- **Work item**
Up to and including the line with "The height and width of the screenshot is (510, 684).", output the records exactly as they appear.

- **Supplied material**
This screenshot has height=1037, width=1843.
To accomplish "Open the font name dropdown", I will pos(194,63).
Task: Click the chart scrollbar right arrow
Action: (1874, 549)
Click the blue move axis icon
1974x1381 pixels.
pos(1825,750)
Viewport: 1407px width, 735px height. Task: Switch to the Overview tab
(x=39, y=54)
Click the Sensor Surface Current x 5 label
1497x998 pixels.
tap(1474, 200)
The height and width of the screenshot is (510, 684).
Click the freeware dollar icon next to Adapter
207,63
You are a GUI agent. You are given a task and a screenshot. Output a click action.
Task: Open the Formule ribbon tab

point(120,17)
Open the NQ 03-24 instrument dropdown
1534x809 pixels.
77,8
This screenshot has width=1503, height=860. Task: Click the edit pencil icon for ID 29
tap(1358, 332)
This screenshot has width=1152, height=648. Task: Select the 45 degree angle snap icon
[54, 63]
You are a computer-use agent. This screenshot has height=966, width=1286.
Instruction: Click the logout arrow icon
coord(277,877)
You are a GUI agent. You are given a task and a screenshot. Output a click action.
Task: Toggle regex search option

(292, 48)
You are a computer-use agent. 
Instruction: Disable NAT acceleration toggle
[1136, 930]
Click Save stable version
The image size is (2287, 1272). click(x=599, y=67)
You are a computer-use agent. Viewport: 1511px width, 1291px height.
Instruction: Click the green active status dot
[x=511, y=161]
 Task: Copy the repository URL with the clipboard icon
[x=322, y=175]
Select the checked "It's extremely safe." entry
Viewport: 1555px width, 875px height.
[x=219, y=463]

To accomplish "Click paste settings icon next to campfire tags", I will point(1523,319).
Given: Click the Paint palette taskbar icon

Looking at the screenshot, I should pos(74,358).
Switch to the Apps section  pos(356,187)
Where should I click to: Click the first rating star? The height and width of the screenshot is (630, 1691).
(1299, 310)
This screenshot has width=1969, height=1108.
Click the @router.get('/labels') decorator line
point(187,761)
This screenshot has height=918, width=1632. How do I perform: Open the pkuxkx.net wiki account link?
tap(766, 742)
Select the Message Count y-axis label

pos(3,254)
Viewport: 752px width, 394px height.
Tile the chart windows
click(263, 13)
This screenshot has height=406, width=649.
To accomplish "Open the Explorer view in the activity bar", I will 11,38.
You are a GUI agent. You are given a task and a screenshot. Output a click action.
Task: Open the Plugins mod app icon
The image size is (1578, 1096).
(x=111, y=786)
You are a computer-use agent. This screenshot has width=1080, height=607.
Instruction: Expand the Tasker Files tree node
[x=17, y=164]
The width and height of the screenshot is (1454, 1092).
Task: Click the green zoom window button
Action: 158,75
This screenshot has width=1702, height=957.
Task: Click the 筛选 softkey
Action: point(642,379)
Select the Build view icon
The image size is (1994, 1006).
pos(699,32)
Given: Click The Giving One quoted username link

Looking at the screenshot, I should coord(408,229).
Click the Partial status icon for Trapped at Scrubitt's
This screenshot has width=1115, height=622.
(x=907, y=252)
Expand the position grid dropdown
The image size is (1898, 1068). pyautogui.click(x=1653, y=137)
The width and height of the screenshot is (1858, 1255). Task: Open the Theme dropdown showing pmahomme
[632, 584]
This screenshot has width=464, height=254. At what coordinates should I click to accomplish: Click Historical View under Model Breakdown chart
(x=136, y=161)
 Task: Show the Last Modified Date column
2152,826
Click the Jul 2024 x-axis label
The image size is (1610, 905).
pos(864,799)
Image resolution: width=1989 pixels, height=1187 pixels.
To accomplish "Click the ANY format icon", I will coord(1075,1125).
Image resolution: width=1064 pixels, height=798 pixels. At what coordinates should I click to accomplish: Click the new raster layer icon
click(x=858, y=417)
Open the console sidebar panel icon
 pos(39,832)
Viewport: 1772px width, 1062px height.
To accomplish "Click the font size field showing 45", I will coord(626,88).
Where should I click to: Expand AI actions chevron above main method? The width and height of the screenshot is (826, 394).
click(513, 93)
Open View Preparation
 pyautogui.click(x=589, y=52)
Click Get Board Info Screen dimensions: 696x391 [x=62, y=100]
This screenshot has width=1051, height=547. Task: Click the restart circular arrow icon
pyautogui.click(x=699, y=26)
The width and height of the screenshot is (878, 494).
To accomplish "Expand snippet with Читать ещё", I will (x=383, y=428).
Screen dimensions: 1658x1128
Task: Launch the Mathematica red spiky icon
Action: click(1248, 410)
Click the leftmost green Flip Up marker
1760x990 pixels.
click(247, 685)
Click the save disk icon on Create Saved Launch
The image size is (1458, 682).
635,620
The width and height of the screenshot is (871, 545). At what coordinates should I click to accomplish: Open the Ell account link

- **Output of the task**
This screenshot has height=1037, width=1843.
To accomplish "Open the font name dropdown", I will pos(194,63).
Task: Click the chart scrollbar right arrow
Action: (1874, 549)
Click the blue move axis icon
1974x1381 pixels.
pos(1825,750)
Viewport: 1407px width, 735px height. Task: Switch to the Overview tab
(x=39, y=54)
Click the Sensor Surface Current x 5 label
1497x998 pixels.
tap(1474, 200)
The height and width of the screenshot is (510, 684).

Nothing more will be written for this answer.